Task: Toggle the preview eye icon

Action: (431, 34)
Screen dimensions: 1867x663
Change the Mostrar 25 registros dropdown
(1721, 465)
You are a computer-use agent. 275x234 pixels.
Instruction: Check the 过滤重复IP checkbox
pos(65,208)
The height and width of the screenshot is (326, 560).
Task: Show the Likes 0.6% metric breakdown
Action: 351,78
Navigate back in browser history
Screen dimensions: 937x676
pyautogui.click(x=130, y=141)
____________
Reproduce all of the entries above word for word, keeping every line unchanged and in its original order.

◆ **Complete answer**
Task: Toggle the preview eye icon

Action: (431, 34)
Screen dimensions: 1867x663
Change the Mostrar 25 registros dropdown
(1721, 465)
You are a computer-use agent. 275x234 pixels.
Instruction: Check the 过滤重复IP checkbox
pos(65,208)
The height and width of the screenshot is (326, 560).
Task: Show the Likes 0.6% metric breakdown
Action: 351,78
Navigate back in browser history
Screen dimensions: 937x676
pyautogui.click(x=130, y=141)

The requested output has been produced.